Wanting to remain close to her mom, and inspired by Ojai’s slower pace and aura, she stayed in Ojai instead of returning to New York, sold the Manhattan factory, and now makes hats out of her home studio.
Her hats are still sold in New York City at ABC Carpet & Home, but they aren’t available at retail locations in California. Instead, customers contact her directly to purchase and make a hat.
“I’m now focusing on personal pieces of art, and not doing much wholesale these days,” Twena said. “My gift is talking to someone, finding out what they want — not making hats just to sell hats.” What makes a great hat, she said, is “the symbol and meaning behind how and why the hat was made.”
Susan Bruce of Ventura has worked with Twena in her Ojai studio for two years. She applied for the job when Twena put an ad online seeking people who could do basic hand-sewing.

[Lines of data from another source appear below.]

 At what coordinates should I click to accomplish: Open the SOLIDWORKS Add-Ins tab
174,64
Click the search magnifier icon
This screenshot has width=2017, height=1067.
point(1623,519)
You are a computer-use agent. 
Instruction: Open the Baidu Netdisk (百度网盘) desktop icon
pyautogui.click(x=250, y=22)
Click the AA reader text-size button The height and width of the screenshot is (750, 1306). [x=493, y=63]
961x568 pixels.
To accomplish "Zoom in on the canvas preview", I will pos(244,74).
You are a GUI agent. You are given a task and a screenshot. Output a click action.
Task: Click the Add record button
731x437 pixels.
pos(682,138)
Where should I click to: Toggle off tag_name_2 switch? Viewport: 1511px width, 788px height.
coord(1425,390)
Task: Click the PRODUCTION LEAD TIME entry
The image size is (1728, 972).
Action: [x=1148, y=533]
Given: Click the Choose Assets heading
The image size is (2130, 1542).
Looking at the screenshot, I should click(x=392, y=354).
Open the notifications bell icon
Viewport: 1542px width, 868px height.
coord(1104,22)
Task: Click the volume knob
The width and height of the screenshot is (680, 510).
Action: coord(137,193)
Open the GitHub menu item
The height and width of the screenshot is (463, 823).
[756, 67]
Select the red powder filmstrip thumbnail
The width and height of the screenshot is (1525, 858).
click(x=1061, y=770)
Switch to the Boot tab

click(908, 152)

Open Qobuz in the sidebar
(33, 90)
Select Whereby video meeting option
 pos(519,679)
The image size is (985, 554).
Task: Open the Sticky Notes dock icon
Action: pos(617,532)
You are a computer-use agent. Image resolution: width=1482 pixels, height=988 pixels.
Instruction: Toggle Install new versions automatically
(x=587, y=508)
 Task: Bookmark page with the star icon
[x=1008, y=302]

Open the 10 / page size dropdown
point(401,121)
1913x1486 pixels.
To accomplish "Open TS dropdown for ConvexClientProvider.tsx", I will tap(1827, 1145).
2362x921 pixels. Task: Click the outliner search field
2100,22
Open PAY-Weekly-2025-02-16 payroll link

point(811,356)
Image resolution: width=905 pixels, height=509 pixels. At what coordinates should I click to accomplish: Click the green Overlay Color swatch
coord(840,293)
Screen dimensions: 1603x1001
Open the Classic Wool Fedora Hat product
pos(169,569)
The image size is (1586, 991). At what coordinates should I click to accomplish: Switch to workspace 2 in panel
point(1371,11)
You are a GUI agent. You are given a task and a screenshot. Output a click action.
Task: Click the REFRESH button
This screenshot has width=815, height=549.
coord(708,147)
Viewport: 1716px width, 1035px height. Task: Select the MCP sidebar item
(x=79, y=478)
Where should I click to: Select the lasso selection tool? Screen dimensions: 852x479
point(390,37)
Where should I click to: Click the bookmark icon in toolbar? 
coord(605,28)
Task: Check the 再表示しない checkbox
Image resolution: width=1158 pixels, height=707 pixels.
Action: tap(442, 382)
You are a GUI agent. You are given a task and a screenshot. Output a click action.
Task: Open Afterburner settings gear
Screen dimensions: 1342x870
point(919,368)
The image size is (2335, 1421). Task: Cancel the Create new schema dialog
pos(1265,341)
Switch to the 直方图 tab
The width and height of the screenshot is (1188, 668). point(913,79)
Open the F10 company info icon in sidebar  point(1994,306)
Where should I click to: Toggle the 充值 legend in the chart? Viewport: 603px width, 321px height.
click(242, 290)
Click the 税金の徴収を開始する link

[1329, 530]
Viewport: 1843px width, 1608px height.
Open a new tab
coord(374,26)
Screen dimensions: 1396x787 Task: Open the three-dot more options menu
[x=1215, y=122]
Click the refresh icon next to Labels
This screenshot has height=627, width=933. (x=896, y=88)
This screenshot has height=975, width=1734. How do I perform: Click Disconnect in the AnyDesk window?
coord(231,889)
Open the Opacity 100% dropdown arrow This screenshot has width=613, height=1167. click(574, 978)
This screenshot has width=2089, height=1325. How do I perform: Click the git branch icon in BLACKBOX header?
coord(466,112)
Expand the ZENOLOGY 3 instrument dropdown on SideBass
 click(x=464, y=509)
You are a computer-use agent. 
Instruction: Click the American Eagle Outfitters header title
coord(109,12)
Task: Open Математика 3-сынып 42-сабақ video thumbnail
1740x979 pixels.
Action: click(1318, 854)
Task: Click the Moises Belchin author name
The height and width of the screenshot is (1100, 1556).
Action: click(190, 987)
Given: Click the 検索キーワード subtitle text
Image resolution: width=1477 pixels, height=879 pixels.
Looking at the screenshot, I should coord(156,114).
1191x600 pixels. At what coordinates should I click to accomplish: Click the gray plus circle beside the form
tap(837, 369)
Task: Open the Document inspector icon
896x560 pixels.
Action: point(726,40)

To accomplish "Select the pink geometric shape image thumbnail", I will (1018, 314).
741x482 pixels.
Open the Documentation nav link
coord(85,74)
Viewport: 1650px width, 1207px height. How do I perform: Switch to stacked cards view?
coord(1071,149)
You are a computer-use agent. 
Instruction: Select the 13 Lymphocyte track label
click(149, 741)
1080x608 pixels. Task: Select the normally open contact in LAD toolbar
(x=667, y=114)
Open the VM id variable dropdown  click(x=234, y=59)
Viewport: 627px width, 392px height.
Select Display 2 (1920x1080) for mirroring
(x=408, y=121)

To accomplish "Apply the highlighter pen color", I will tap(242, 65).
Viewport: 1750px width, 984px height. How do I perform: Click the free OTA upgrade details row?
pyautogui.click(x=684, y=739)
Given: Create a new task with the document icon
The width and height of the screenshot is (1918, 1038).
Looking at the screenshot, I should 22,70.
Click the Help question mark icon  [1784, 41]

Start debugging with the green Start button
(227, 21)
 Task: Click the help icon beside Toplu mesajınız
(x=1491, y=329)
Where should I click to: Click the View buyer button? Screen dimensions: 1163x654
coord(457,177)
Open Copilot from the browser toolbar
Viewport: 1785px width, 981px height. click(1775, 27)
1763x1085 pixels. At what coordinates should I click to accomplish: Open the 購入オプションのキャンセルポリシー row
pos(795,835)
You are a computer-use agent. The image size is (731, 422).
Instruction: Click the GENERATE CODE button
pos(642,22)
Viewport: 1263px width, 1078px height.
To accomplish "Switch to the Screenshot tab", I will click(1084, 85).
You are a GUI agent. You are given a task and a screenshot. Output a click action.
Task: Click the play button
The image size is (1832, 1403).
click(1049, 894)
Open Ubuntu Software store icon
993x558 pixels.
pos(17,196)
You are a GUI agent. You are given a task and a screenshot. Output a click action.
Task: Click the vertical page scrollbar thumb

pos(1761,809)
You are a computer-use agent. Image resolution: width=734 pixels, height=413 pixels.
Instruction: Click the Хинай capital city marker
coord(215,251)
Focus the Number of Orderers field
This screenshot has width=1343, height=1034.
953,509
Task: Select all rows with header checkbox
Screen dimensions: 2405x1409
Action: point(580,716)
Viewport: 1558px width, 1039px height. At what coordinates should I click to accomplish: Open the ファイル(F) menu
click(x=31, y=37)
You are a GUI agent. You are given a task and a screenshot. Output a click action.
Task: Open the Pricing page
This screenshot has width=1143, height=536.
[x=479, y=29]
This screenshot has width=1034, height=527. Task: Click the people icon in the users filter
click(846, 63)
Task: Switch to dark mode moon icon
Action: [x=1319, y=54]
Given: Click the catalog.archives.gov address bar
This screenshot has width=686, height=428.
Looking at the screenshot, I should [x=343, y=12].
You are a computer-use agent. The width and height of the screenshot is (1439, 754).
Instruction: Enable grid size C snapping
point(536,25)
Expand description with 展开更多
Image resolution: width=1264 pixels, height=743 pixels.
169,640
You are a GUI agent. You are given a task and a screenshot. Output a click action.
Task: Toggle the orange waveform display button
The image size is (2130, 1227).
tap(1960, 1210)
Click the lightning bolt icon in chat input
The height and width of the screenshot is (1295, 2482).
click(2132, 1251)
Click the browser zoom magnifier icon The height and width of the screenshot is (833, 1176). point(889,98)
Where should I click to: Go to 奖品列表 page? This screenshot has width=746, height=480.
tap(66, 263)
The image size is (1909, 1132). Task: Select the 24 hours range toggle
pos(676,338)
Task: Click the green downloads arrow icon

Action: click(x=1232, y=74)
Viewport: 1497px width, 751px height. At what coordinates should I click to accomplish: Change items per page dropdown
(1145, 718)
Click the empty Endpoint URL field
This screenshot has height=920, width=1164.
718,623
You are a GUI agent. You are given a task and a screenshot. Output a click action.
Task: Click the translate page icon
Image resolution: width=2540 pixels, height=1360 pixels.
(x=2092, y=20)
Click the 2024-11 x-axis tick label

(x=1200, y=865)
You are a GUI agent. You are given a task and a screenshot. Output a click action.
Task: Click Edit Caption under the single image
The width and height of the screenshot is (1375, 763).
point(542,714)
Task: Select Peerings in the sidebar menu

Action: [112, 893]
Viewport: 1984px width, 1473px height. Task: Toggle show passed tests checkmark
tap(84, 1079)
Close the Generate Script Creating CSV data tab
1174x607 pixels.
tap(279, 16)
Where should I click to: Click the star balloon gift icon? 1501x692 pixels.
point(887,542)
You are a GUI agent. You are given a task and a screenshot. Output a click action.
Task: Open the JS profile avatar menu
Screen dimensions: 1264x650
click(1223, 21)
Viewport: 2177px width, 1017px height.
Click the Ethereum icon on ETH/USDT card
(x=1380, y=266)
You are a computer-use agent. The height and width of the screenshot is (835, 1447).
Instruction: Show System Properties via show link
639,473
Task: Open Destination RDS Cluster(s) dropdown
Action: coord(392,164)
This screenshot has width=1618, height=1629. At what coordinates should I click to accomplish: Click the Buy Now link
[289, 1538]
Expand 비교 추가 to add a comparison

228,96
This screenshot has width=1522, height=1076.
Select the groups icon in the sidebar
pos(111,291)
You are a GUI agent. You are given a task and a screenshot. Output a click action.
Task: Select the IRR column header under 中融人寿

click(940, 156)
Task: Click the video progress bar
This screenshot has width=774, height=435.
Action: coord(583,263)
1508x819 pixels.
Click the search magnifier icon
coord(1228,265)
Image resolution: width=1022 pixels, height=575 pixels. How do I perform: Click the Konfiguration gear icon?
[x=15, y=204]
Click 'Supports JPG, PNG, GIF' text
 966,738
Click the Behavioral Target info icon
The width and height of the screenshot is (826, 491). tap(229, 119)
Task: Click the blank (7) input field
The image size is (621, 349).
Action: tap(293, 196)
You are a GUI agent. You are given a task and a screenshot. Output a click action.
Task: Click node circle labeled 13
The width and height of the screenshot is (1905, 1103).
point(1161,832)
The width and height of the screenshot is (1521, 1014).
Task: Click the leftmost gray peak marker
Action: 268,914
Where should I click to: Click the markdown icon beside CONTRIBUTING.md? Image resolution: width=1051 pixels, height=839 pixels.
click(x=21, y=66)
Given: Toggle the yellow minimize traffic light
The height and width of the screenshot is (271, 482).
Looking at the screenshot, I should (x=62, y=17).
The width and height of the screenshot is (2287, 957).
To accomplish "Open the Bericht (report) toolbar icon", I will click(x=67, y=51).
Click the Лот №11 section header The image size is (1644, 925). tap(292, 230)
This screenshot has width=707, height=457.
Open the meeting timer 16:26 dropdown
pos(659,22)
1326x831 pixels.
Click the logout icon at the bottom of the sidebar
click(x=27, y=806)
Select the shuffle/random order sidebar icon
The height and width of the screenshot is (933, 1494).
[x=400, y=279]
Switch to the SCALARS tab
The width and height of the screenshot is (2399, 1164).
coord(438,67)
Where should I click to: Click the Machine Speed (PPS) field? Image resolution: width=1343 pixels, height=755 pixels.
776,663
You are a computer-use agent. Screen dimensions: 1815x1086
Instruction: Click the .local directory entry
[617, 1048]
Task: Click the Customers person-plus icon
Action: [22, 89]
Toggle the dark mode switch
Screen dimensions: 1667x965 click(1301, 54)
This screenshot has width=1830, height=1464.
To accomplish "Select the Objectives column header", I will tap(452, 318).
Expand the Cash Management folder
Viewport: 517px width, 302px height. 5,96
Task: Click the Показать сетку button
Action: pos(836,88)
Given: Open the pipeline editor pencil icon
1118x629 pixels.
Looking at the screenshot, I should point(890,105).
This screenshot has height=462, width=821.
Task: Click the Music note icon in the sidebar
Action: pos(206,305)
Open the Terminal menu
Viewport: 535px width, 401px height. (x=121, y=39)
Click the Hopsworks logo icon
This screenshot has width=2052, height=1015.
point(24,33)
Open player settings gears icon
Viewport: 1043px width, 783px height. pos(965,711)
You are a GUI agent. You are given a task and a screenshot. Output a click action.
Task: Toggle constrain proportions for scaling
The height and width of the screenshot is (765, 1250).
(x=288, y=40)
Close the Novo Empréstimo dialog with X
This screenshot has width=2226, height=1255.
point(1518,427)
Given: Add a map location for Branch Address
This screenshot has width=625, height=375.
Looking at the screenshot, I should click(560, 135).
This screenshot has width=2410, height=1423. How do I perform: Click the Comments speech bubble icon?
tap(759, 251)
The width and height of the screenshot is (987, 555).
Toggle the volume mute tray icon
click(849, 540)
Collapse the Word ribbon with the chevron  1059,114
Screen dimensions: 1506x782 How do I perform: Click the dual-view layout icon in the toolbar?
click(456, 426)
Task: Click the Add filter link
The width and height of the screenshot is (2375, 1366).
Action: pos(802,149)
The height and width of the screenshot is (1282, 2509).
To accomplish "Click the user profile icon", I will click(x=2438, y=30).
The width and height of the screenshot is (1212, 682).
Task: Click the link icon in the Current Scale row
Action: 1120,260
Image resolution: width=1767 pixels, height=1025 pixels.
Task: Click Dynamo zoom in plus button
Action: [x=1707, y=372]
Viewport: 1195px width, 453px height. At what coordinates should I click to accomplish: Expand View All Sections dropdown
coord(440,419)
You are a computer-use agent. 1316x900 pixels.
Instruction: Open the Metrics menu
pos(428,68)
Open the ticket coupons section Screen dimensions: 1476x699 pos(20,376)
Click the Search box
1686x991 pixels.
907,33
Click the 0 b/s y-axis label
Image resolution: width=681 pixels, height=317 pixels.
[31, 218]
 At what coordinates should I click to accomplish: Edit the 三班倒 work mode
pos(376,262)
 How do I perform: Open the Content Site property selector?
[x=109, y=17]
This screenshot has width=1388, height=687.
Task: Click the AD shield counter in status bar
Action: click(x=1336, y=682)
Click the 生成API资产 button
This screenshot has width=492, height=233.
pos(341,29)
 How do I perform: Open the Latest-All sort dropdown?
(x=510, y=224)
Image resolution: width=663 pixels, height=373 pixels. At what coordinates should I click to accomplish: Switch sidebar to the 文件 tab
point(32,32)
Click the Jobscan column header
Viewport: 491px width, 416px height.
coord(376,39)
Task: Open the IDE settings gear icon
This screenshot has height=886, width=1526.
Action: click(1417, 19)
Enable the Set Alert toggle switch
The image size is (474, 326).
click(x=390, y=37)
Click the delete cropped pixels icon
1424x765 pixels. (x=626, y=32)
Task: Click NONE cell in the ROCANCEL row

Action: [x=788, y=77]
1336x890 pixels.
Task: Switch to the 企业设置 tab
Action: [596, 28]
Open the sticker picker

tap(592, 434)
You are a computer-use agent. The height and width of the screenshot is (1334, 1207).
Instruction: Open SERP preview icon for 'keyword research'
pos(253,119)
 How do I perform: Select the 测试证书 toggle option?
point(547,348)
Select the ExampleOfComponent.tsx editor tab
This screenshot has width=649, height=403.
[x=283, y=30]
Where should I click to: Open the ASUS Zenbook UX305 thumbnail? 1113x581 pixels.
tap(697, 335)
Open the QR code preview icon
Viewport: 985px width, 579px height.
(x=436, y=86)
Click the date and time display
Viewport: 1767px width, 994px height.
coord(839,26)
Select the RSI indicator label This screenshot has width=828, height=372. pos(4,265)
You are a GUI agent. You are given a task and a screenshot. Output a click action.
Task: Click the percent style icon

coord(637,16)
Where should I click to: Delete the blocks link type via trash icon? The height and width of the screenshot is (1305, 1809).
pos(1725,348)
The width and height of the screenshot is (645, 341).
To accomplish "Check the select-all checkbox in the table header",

Creating hats, Bruce said, is very different from the sewing she became an expert in growing up. “You’re hand-forming this unstructured piece of felt into a beautiful piece of artwork,” she said. “It takes an amazing amount of time.”
Most hats on the market, Bruce said, “are more of a manufactured item. But people are looking for something tailored to what they want it to say and be.”
Twena has been focusing on her halo collection of hats for the past several years; the line was inspired by medieval art she saw in Europe.
“In Italy I saw these beautiful washed pieces in hallways, of mothers and angels with halos, and thought, ‘Wouldn’t that be cool to put on a hat?’”
She describes her newest collection, “Magic of the Cosmos: From Chaos to Creation,” as an “evolution of the halo/angel energy,” inspired by space, the moon and nebulae.
“I love space and space adventures, and I’m teaching my kids about what’s going on in the universe,” she said. (Twena now has two children, ages 2 and 4). “I get daily photos from NASA on Instagram, which is a spiritual experience. Every time I open a photo, I’m so impressed. I feel so small; we’re so tiny in this universe that’s bigger than we know.”
Each hat, even if it follows a particular style from a collection, has thoughtful handmade touches.
“Every stitch is different,” Twena said. “Whatever the person wants to stand out will always come through. I have no control over the chaos.”